* **GOAL**: Reproduce the listing below with "screenshot" switched to "screen capture" wherever it occurs and nothing else changed. Leave the pictures out.

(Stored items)
>> begin

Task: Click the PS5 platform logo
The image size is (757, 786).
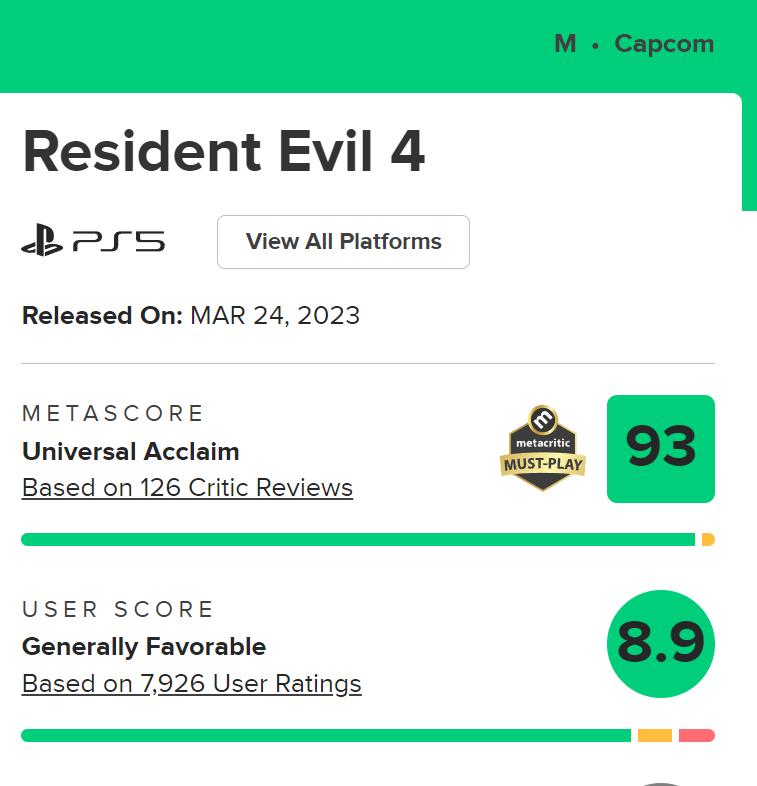Action: point(93,241)
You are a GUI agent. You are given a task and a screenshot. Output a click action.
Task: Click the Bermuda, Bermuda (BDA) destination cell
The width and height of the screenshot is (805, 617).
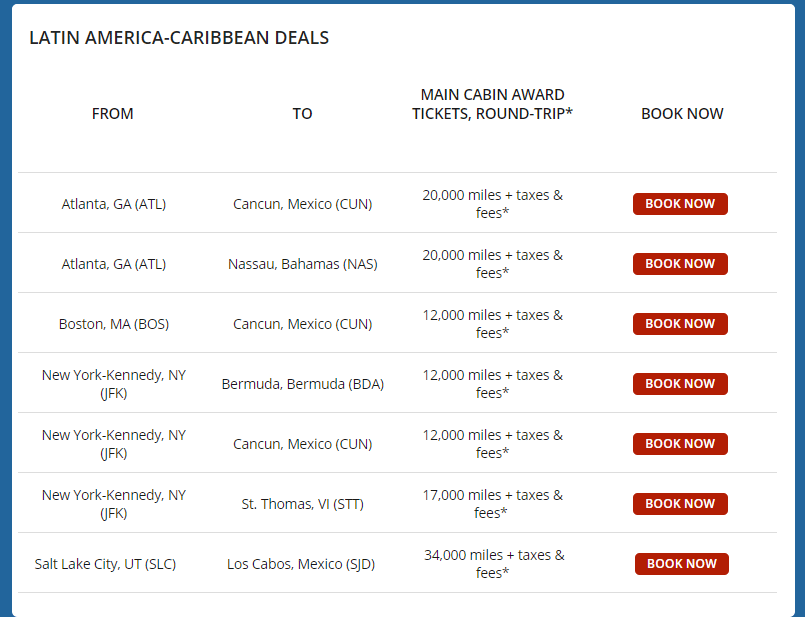tap(302, 384)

>> end

* **EXERCISE SOLUTION**:
Task: Click the PS5 platform logo
The image size is (757, 786).
Action: point(93,241)
You are a GUI agent. You are given a task and a screen capture. Output a click action.
Task: Click the Bermuda, Bermuda (BDA) destination cell
The width and height of the screen capture is (805, 617).
tap(302, 384)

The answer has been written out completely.